- **AIM**: Copy out the items verbatim, from the very first line down to and including the line containing "center [852, 726].".
================
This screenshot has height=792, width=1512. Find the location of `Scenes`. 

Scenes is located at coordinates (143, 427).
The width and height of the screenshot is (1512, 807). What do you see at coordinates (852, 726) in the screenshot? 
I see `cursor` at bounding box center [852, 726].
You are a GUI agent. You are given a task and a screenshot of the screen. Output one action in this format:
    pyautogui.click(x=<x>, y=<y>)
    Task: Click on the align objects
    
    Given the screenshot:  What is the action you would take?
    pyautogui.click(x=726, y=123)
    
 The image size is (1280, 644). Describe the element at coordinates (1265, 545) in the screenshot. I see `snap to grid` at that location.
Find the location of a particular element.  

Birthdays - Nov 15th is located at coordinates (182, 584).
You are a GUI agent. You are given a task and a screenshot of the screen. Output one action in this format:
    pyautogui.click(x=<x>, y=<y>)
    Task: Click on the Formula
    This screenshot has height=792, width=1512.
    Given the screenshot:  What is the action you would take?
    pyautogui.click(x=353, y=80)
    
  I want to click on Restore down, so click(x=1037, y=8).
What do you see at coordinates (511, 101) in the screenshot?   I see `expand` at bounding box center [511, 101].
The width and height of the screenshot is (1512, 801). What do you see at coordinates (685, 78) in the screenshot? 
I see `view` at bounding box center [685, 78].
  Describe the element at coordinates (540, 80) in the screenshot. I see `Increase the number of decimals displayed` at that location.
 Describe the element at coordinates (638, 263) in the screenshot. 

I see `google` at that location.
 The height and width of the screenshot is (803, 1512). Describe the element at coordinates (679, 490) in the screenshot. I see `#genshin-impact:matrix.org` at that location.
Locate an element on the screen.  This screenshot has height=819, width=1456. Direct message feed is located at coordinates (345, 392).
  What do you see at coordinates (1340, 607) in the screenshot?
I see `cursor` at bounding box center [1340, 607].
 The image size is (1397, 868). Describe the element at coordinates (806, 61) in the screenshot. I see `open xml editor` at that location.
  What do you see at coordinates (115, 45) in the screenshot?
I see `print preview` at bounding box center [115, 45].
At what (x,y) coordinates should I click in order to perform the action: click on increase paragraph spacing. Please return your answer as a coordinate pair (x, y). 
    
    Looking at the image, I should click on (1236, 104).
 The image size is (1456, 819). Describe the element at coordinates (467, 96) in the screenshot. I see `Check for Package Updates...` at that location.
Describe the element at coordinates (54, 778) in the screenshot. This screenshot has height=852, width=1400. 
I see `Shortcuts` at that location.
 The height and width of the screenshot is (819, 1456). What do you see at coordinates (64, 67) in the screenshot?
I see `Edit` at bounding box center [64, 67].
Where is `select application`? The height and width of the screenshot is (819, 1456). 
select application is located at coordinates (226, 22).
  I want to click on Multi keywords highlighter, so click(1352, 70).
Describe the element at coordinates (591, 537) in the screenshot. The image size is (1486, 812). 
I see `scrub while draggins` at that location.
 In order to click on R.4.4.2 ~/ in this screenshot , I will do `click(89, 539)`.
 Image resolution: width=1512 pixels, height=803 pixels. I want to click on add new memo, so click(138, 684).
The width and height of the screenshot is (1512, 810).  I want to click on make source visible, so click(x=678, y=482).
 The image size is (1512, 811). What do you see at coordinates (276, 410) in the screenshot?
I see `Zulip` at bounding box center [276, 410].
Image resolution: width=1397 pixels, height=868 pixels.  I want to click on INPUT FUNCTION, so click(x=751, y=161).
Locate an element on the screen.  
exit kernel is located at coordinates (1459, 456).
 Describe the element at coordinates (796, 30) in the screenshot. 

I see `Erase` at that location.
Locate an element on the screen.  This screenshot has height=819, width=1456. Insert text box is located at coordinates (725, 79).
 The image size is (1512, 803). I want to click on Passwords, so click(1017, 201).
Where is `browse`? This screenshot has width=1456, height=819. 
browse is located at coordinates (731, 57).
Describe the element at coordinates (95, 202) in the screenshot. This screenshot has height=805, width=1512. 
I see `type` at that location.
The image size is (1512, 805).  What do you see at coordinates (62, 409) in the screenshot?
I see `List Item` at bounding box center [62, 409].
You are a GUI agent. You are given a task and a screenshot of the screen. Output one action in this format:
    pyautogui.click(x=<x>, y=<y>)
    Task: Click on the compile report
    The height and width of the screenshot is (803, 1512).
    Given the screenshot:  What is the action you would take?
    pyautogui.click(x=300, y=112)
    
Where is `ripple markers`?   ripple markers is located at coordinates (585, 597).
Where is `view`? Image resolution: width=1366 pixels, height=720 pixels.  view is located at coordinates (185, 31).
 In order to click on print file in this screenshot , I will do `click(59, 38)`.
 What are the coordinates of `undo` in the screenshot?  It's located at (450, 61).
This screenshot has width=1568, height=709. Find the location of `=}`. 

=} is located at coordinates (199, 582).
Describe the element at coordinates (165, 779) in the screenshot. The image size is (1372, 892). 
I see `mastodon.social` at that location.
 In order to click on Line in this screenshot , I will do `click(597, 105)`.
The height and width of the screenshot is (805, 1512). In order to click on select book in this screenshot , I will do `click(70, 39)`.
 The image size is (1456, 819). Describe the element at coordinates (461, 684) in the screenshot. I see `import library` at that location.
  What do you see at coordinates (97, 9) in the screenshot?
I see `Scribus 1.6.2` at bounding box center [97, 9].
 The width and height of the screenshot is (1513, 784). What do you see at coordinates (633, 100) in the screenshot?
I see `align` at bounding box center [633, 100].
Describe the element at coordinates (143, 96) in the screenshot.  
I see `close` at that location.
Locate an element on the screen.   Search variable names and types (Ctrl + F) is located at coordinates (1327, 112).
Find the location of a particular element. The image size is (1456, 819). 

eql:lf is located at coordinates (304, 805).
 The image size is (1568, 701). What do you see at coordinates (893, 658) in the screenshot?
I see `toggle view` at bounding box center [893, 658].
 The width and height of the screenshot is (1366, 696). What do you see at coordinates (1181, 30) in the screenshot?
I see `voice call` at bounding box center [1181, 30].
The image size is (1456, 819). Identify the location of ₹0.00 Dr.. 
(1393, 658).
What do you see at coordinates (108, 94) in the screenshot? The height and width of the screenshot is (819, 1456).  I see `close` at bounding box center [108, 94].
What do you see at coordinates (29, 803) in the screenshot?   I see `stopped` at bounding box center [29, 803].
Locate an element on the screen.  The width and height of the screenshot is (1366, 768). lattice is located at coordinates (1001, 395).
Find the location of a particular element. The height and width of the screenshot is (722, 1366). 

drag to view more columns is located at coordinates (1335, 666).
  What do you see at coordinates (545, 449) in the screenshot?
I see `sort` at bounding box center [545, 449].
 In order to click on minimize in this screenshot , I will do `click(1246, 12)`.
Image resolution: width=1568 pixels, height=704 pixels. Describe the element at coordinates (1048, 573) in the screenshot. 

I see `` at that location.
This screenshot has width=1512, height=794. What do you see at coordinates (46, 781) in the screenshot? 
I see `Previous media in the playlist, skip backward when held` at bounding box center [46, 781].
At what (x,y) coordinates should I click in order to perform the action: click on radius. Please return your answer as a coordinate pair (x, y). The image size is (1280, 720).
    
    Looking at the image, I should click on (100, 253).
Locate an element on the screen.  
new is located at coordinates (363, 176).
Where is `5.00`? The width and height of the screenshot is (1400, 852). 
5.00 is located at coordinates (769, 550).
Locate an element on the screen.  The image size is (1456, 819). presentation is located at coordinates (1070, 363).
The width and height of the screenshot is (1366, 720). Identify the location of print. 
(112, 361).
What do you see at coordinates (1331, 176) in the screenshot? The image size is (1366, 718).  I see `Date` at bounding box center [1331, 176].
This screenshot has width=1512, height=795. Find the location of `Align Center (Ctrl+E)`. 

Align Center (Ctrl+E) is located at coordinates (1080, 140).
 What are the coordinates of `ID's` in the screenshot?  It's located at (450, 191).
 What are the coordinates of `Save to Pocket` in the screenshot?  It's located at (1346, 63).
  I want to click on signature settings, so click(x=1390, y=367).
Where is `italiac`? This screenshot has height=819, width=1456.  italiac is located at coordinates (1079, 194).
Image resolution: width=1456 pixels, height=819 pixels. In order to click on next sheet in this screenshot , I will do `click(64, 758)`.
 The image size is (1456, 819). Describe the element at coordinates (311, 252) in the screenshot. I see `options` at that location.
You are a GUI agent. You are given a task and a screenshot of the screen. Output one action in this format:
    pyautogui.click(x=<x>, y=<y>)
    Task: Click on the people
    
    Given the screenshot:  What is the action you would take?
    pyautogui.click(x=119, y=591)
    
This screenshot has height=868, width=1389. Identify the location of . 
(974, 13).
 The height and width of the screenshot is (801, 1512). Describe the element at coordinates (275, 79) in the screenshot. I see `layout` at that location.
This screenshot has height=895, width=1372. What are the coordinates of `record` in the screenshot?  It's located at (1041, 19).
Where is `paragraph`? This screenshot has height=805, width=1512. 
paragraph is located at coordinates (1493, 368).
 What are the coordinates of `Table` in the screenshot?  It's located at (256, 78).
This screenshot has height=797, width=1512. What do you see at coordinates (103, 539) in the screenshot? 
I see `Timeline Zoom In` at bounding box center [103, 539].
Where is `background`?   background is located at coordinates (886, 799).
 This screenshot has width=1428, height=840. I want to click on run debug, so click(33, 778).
================
- **FINAL RESULT**:
This screenshot has height=792, width=1512. Find the location of `Scenes`. 

Scenes is located at coordinates (143, 427).
The width and height of the screenshot is (1512, 807). What do you see at coordinates (852, 726) in the screenshot? 
I see `cursor` at bounding box center [852, 726].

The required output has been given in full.